Le groupe Dassault chérit ses liens avec la Suisse
Industrie
Depuis les années 1960, le groupe français a toujours eu à cœur de soigner ses relations d’affaires en Suisse. Pour y vendre des avions, mais aussi pour disposer d’une base arrière afin de réaliser des opérations comptables en toute discrétion

Le 28 mai dernier, Serge Dassault mourait d’une crise cardiaque à l’âge de 93 ans. Le lendemain, le groupe industriel français exposait plusieurs Falcon au salon de l’aviation d’affaires EBACE, qui avait lieu à Genève jusqu’au 31 mai. Les vendeurs y mettaient en avant les performances du Falcon 8X, un triréacteur, qui permet de franchir près de 12 000 kilomètres sans escale. Plusieurs maquettes étaient également présentées, dont celle du Rafale, décrit comme «extrêmement puissant, superbement agile et très discret».
Lire aussi: Dassault-Airbus, un tandem obligé
Malgré l’emploi de superlatifs, Dassault Aviation n’a toujours pas réussi à convaincre la Suisse d’acheter ses Rafale. Ce n’est pas faute d’y avoir mis de l’énergie: le groupe dispose depuis l’an dernier d’un bureau de liaison à Berne afin d’être au plus près des décideurs politiques. Le pays doit renouveler sa flotte aérienne militaire avec une enveloppe maximale de 8 milliards de francs. En 2016, le Rafale avait échoué à l’appel d’offres face au Gripen, qui a ensuite été écarté en votation.Pour le groupe parisien, ce n’est donc pas le moment d’abandonner la bataille. Eric Trappier, président-directeur général de Dassault Aviation, le réaffirmait en mars 2018 lors de la présentation des résultats: «Nous avons des contacts avec nos partenaires industriels suisses. Nous serons très mobilisés et motivés sur la Suisse.»
Affaire des Mirage
La Suisse est un marché privilégié pour la société depuis 1914, grâce à l’invention de l’hélice Eclair par le jeune Marcel Bloch, qui changera son patronyme en «Dassault» après la Deuxième Guerre mondiale en hommage à ses chars. En Suisse, le groupe ne connaît pas que des succès. En 1961, Berne décide d’acheter 100 avions Mirage à Dassault. Trois ans plus tard, le budget explose de près de 600 millions de francs et le Département militaire fédéral est accusé de tromperie.

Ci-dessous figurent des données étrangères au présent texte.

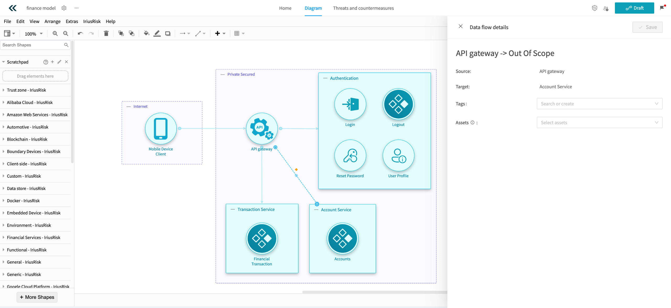Open the Arrange menu
The height and width of the screenshot is (308, 671).
(x=52, y=21)
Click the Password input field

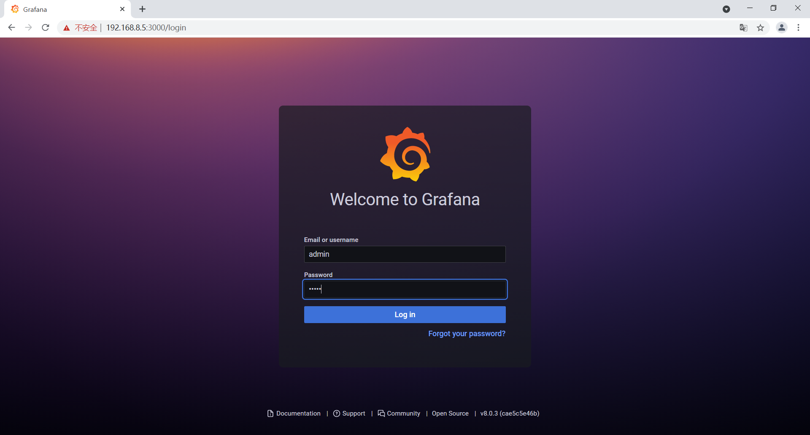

En 1987, Serge Dassault prend la suite de son père et se charge de diversifier l’activité de l’entreprise dans plusieurs secteurs: presse, immobilier, viticulture mais aussi l’informatique avec Dassault Systèmes, qui édite des logiciels 3D. Cette dernière possède deux entités en Suisse, à Zurich et à Bâle, et se vante d’avoir comme clients plusieurs fleurons de l’industrie helvétique, comme l’horloger Franck Muller ou le groupe Geberit, spécialisé dans les technologies sanitaires.Toujours attentif aux pépites de l’économie suisse, Dassault avait aussi longtemps envisagé de soutenir la start-up aéronautique Swiss Space Systems, avant de changer d’avis – sage décision, étant donné la faillite de la société début 2017.
La famille Dassault elle-même entretient des liens particulièrement étroits avec le tissu économique suisse si l’on en croit Laurent Dassault, fils de Serge. Chargé des investissements au sein du groupe, celui-ci mentionne sur son site internet son mandat au conseil d’administration de Kudelski. Il faisait également partie des administrateurs de la société fribourgeoise SITA jusqu’à sa vente, à la mi-2015.
Comptable suisse
Serge Dassault, lui, était aussi administrateur de la holding suisse Terramaris. Son président est un certain Gérard Limat, indique le Registre du commerce. Ce nom est bien connu des autorités françaises, qui ont condamné l’année dernière Serge Dassault pour «blanchiment de fraude fiscale».
Grand ami et «homme à tout faire» de Marcel Dassault, Gérard Limat a continué à servir l’entreprise après la mort du patriarche. Face aux juges français, il a témoigné avoir transféré près de 53 millions d’euros en cash à Serge Dassault entre 1995 et 2012, notamment par le biais de la société genevoise Cofinor, aujourd’hui en liquidation.
Ce système bien huilé passait également par l’avocat genevois de Dassault, Luc Argand. «Cet ancien bâtonnier gérait plusieurs fondations qui détenaient des comptes bancaires abritant l’argent de Dassault», explique Yann Philippin, journaliste à Mediapart et coauteur du livre Dassault Système (Robert Laffont). Gérard Limat est actuellement mis en examen en France pour «complicité d’achats de votes» dans le dossier de la corruption électorale de Serge Dassault à Corbeil-Essonne, dont il a été maire de 1995 à 2009. Il devrait bientôt être jugé.